Part of doing so is having a dynamic/flexible assessment of risk within your self, your crews, and community as a whole. Our political environment and it’s history is an important part of reducing what is possible (overwhelming) to what is likely.
If you’re organizing politcally in Hamilton – or anywhere – the police are looking at you; it’s just a matter of how deeply.
As far as we know, Hamilton police didn’t just begin their surveillance of individuals by applying tracking devices to their vehicles or starting a two year undercover operation. Nor is it likely that they applied tracking devices to every activist (or anarchist’s) vehicle involved in attending Wet’suweten solidarity events. Police efforts came in the context of mostly failed or incomplete attempts to surveil, infiltrate and disrupt in other ways – combined with a continued and active escalation of momentum and tactics. Additionally, there are moments in time where it seems likely that there was an influx in federal budget dollars to provincial and municipal policing related to the tracking of anti-pipeline and Indigenous solidarity disruptions.
None of this is to say that you aren’t being surveilled for your participation in organizing or mobilizing – or even commentary in groups or on event pages. You most certainly are to some extent because the nature of surveillance is to always expand outwards. However: If you’re just getting in to organizing in this city you probably don’t have to search your vehicle for a tracking device.
Hopefully reading through this site may help give you a better assessment of what you can expect, how you can organize & mobilize more securely, and what you might want to be cognizant of in terms of what is definitely possible.
Summary of Section
Click headings to see individual reports under the “surveillance & infiltration reports” menu option at the top of side of this page.
Sam Brown
- Hamilton Police have used fake social media accounts to track organizers, groups, and events, and collect disclosure (evidence) to be used in court processes
Surveillance Around Wet’suwet’en Protests
- At least one of the individuals arrested had been under intermittent mobile surveillance for months.

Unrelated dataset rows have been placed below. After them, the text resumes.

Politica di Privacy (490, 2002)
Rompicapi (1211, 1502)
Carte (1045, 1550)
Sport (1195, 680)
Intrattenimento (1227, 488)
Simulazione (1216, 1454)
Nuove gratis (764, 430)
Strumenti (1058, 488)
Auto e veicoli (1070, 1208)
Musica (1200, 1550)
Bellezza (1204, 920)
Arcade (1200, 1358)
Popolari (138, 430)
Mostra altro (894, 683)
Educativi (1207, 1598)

This involved 4 to 5 teams of plainclothes officers following that individual for entire days, documenting what they did, and retrieving video footage and receipts from stores they entered.
- Hamilton Police also sought an application under 492.1(1) – a warrant to apply an electronic tracking device to a vehicle against at least one individual. The application was filed, heard and approved within 24 hours .
- A warrant to search a person’s cellphone using Cellebrite to crack encryption was also granted
- Police obtained warrants to get information from an individuals ISP, as well as Google
When OPP Come Knocking
- OPP surveilled and approached an individual in an attempt to get inside information, knowing the names of them and family members.
Shane: an undercover cop in Hamilton
- Shane was an undercover for 2 years, beginning the summer of 2016. His goal was to infiltrate local anarchist groups, especially related to The Tower (an anarchist social space) or anti-pipeline organizing. The project was called “Project Green Tree” and some of his notes were eventually filed as disclosure against Locke Street and Pride Defendants.
Other Reports
- Hamilton Police actively monitor social media of known individuals, projects and groups
- OPP work with and outside of HPS to monitor individuals they consider to be “extremists” which, broadly, could include any known anarchists or individuals associated with Indigenous or Indigenous solidarity actions through their Intelligence Bureau (POIB)
- OPP would actively monitor and comb through social media pages and identify situations to send officers in order to covertly surveil. In one case, OPP had officers surveil someone cutting and collecting a fallen tree for firewood.
- OPP have access to a helicopter with video surveillance capabilities, which was used during enforcement and following operations to do with the Six Nations landback lane reclamation.
- As well, OPP have used a surveillance aircraft (Cessna airplane) to surveil and track situations or individuals. The aircraft has been used on occasion during the Six Nations landback lane reclamation, as well as other “organized crime” operations and enforcement instances throughout so-called ontario.